§ **EXERCISE DESCRIPTION**: Copy every record exactly, leaving the pictures out.

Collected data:
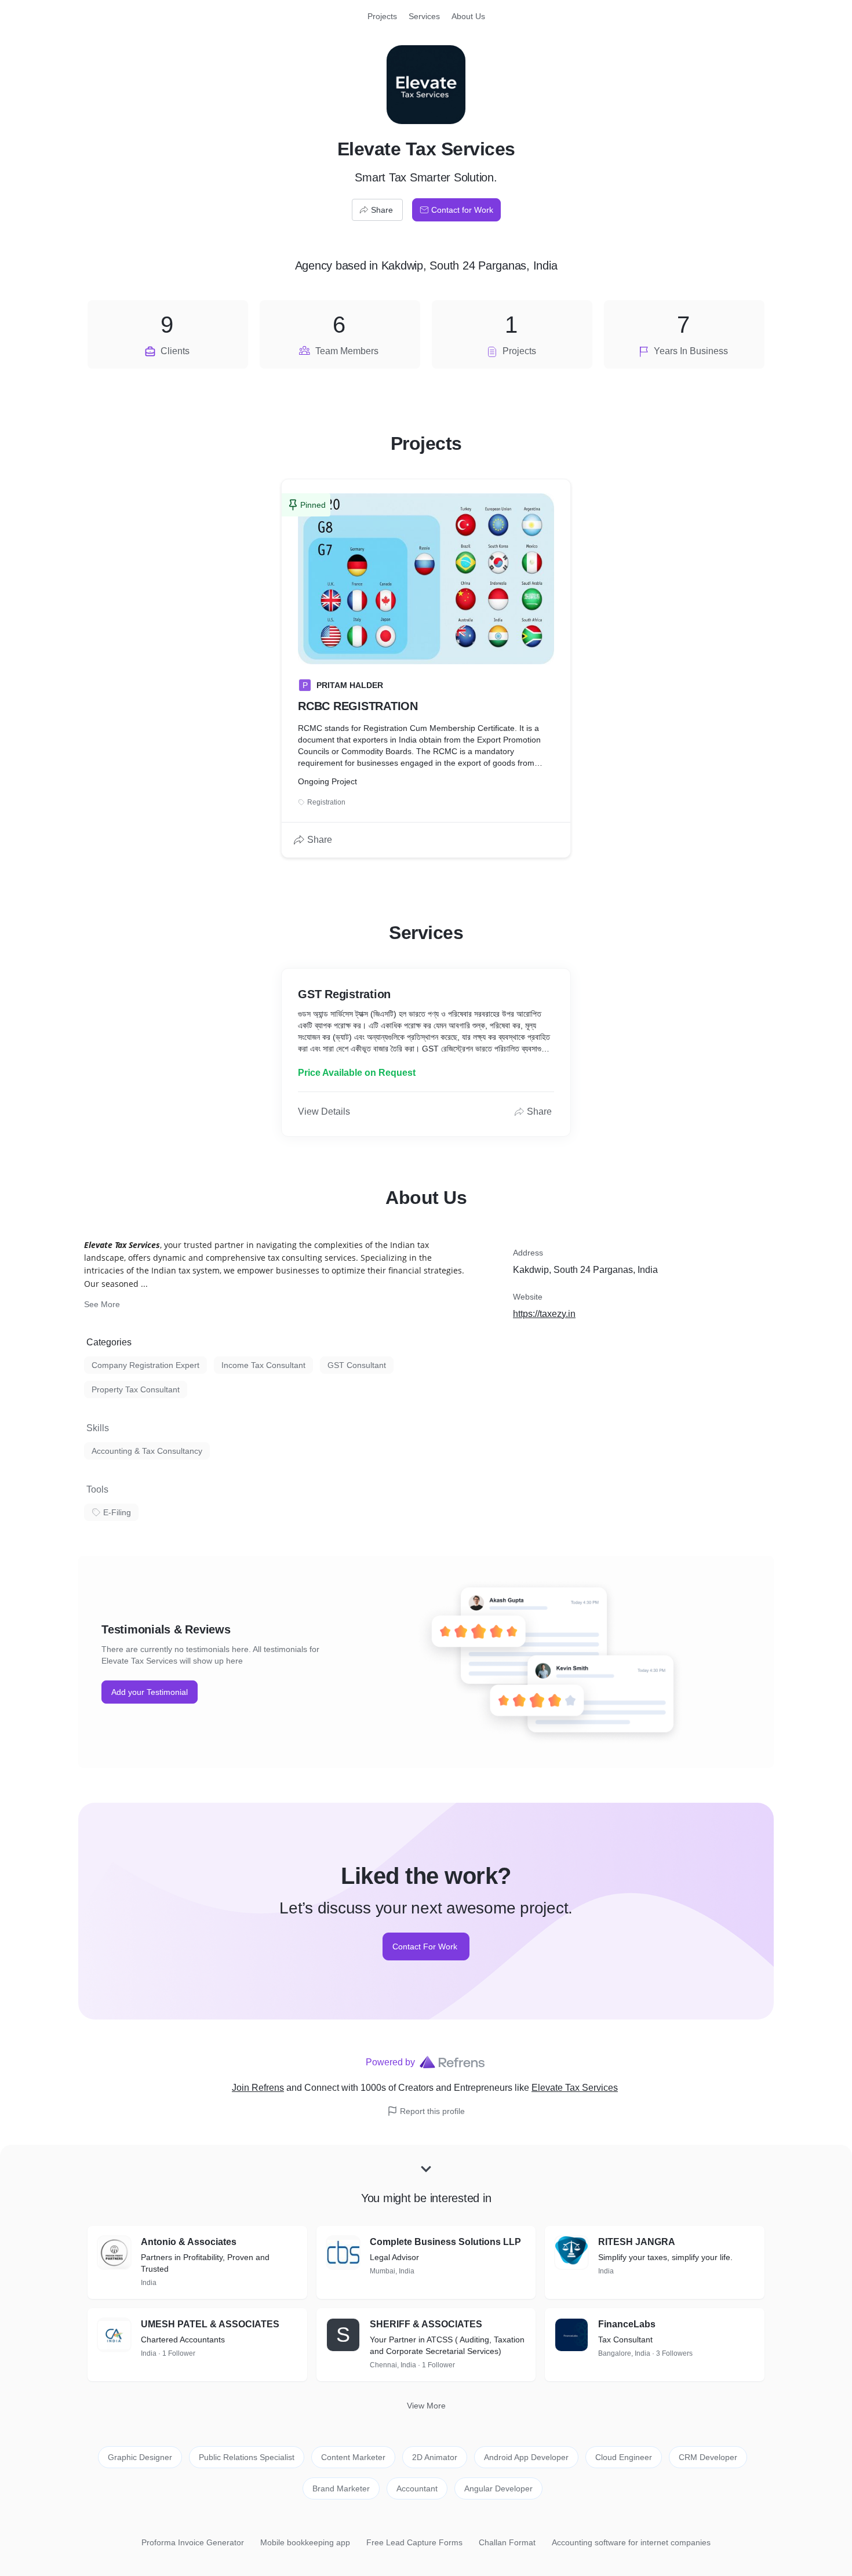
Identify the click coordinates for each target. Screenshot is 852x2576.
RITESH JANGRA (636, 2242)
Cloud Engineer (623, 2457)
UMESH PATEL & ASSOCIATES (210, 2324)
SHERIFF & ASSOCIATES (426, 2324)
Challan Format (507, 2542)
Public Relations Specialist (246, 2457)
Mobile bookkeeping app (305, 2542)
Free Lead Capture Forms (414, 2542)
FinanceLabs (627, 2324)
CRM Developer (708, 2457)
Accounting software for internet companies (631, 2542)
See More (102, 1304)
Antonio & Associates (188, 2242)
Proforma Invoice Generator (192, 2542)
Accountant (417, 2488)
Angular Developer (498, 2488)
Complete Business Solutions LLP (445, 2242)
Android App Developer (526, 2457)
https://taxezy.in (544, 1314)
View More (426, 2405)
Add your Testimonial (149, 1692)
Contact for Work (462, 209)
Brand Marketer (341, 2488)
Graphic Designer (140, 2457)
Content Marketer (353, 2457)
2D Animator (434, 2457)
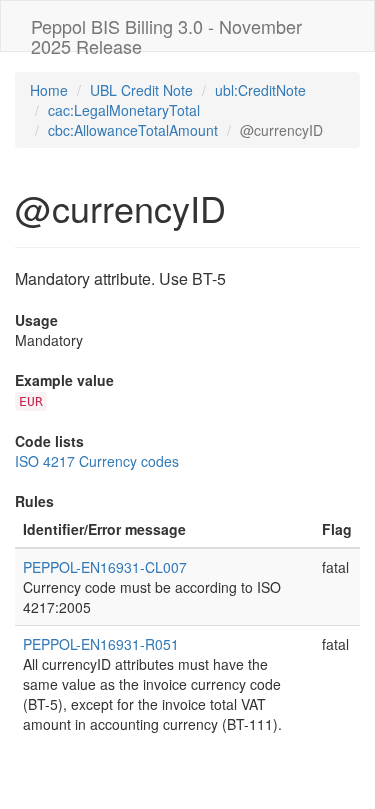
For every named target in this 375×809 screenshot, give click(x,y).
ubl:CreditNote (260, 90)
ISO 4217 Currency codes (97, 461)
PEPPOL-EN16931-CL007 (105, 567)
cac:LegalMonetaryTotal (124, 110)
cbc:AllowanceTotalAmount (133, 130)
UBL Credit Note (141, 90)
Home (49, 90)
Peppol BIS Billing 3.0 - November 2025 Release (166, 32)
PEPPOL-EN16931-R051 (101, 644)
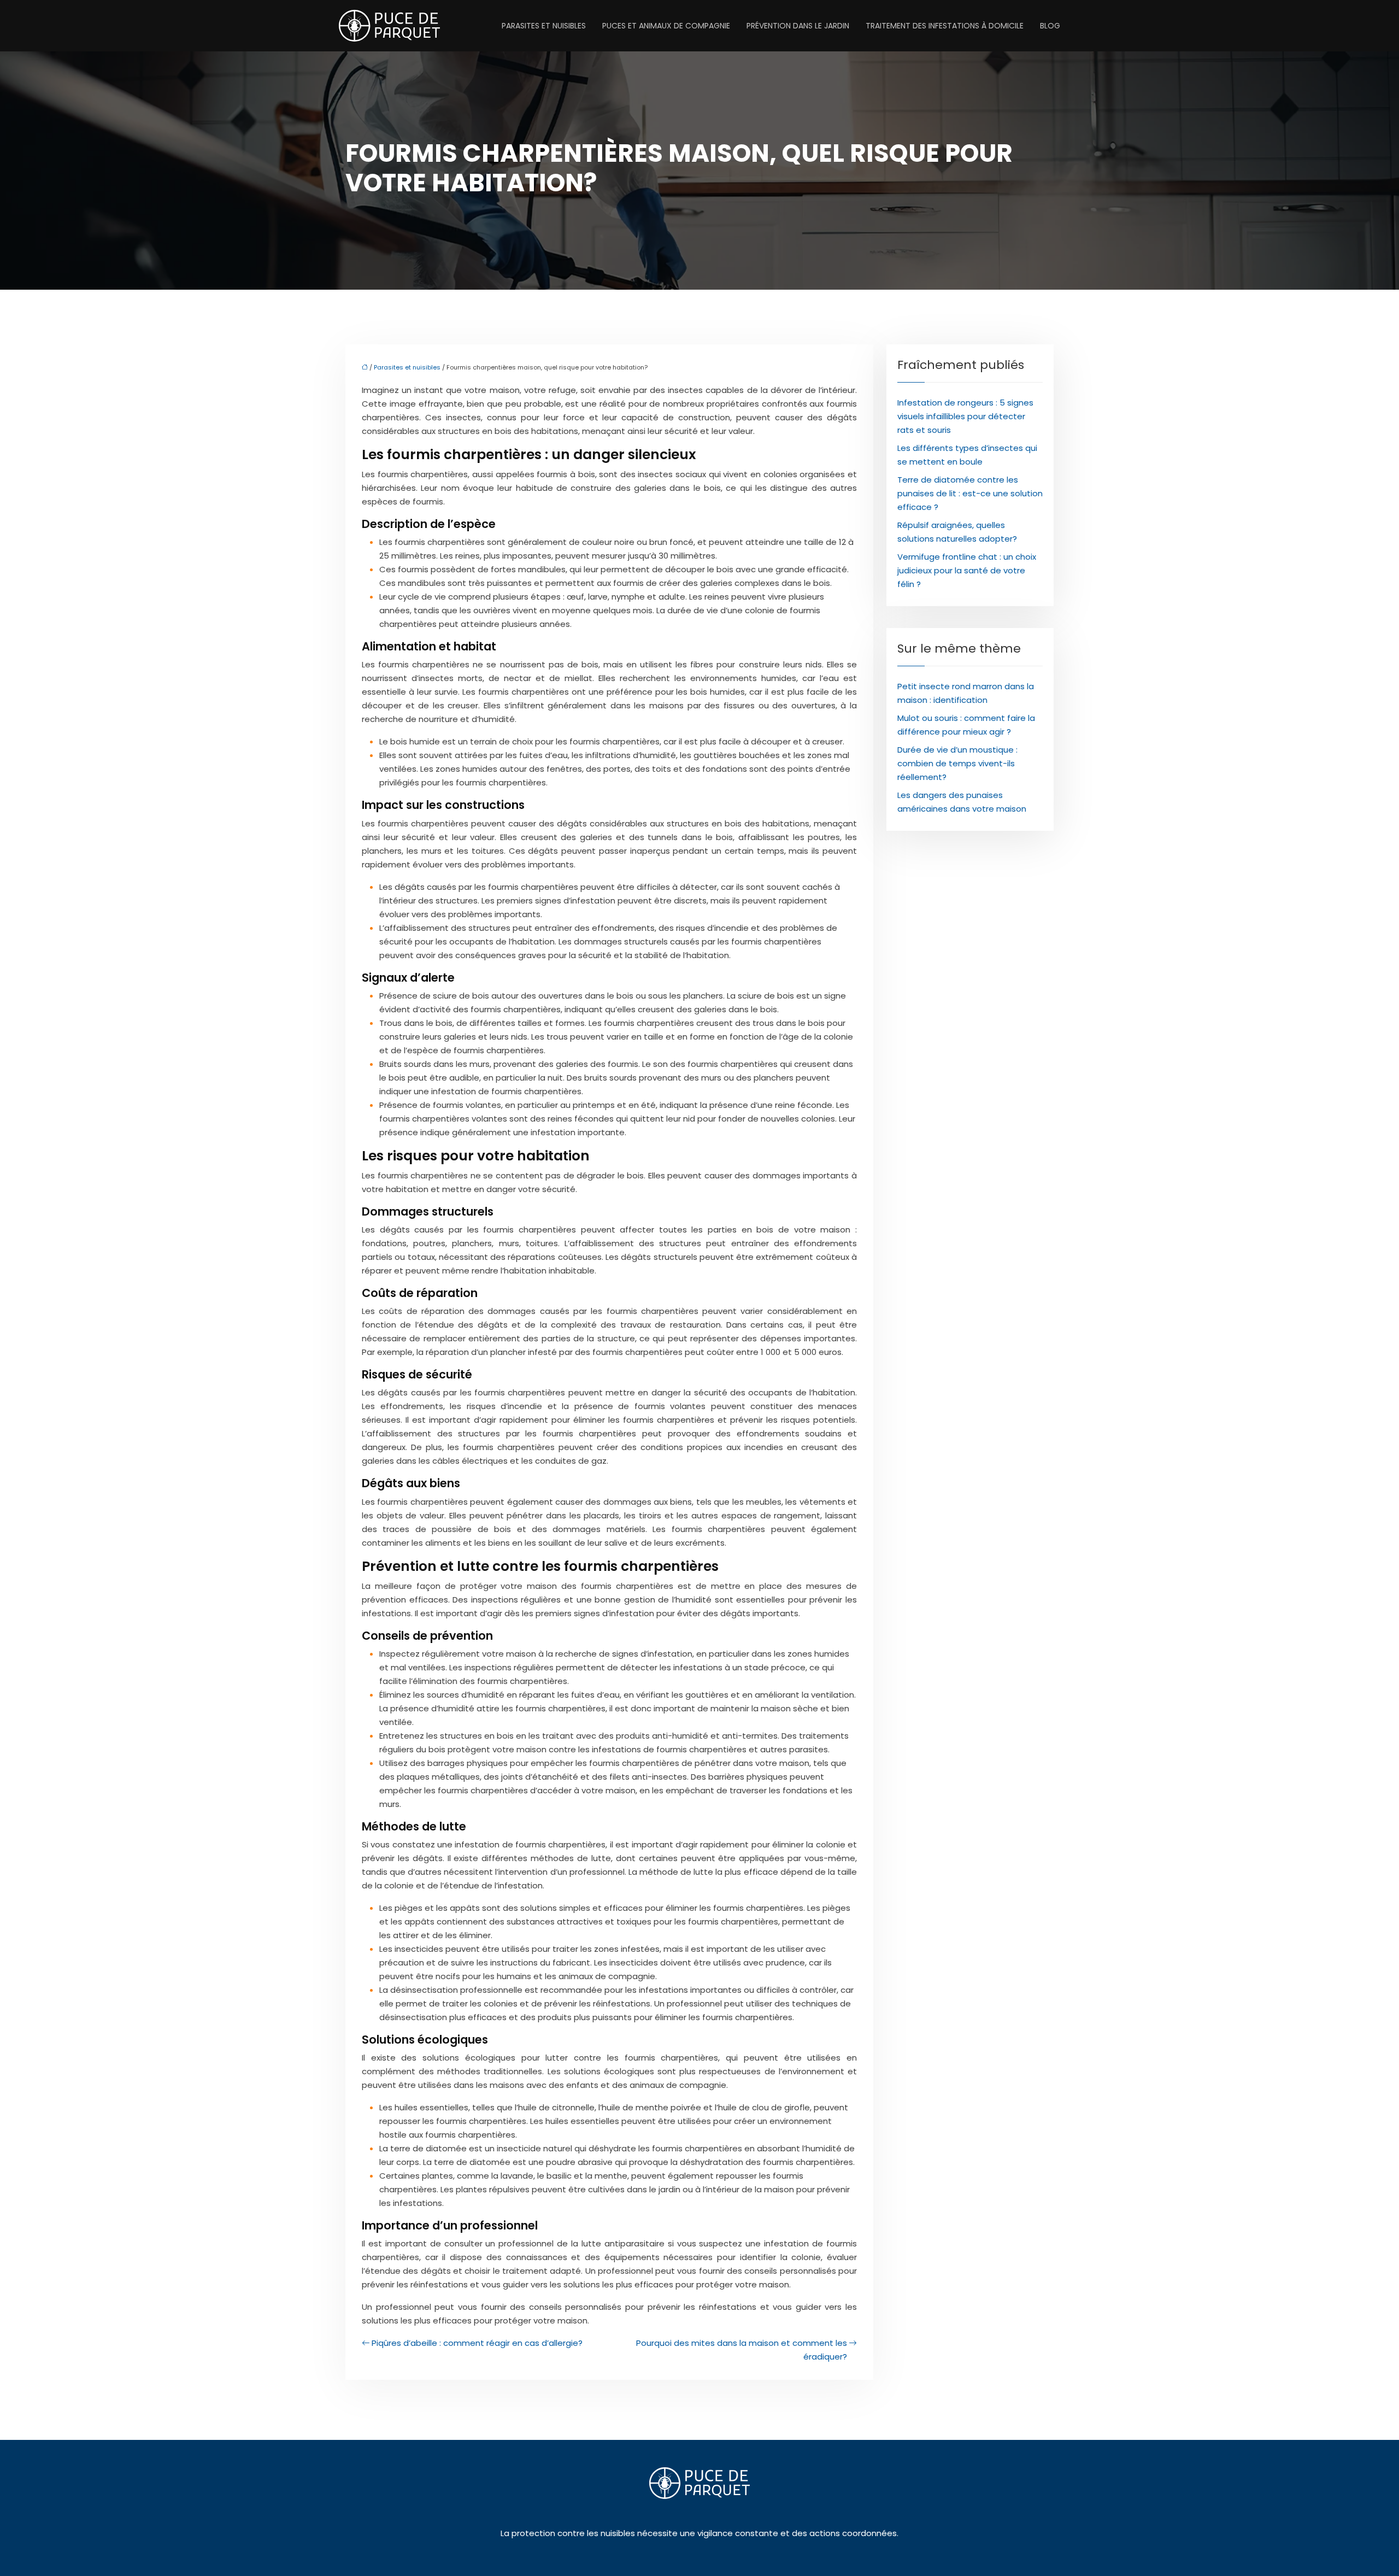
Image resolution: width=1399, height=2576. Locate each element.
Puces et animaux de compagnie (666, 25)
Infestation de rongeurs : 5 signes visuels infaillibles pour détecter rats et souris (965, 416)
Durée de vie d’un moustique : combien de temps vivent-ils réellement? (957, 763)
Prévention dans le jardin (797, 25)
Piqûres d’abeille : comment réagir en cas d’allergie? (477, 2343)
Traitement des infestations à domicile (945, 25)
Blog (1050, 25)
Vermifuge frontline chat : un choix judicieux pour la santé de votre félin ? (966, 570)
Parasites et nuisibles (544, 25)
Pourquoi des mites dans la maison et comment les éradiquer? (741, 2349)
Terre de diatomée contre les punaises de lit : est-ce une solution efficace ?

§ **RESULT FOR THIS EXERCISE**:
Identify the click coordinates for each target. Screenshot is 852x2576.
RITESH JANGRA (636, 2242)
Cloud Engineer (623, 2457)
UMESH PATEL & ASSOCIATES (210, 2324)
SHERIFF & ASSOCIATES (426, 2324)
Challan Format (507, 2542)
Public Relations Specialist (246, 2457)
Mobile bookkeeping app (305, 2542)
Free Lead Capture Forms (414, 2542)
FinanceLabs (627, 2324)
CRM Developer (708, 2457)
Accounting software for internet companies (631, 2542)
See More (102, 1304)
Antonio & Associates (188, 2242)
Proforma Invoice Generator (192, 2542)
Accountant (417, 2488)
Angular Developer (498, 2488)
Complete Business Solutions LLP (445, 2242)
Android App Developer (526, 2457)
https://taxezy.in (544, 1314)
View More (426, 2405)
Add your Testimonial (149, 1692)
Contact for Work (462, 209)
Brand Marketer (341, 2488)
Graphic Designer (140, 2457)
Content Marketer (353, 2457)
2D Animator (434, 2457)
For every named target in this 375×809 screenshot, give click(x,y).
ubl:CreditNote (260, 90)
ISO 4217 Currency codes (97, 461)
PEPPOL-EN16931-CL007 (105, 567)
cac:LegalMonetaryTotal (124, 110)
cbc:AllowanceTotalAmount (133, 130)
UBL Credit Note (141, 90)
Home (49, 90)
Peppol BIS Billing 3.0 - November 2025 Release (166, 32)
PEPPOL-EN16931-R051 (101, 644)
Image resolution: width=1399, height=2576. Locate each element.
Puces et animaux de compagnie (666, 25)
Infestation de rongeurs : 5 signes visuels infaillibles pour détecter rats et souris (965, 416)
Durée de vie d’un moustique : combien de temps vivent-ils réellement? (957, 763)
Prévention dans le jardin (797, 25)
Piqûres d’abeille : comment réagir en cas d’allergie? (477, 2343)
Traitement des infestations à domicile (945, 25)
Blog (1050, 25)
Vermifuge frontline chat : un choix judicieux pour la santé de votre félin ? (966, 570)
Parasites et nuisibles (544, 25)
Pourquoi des mites dans la maison et comment les éradiquer? (741, 2349)
Terre de diatomée contre les punaises de lit : est-ce une solution efficace ?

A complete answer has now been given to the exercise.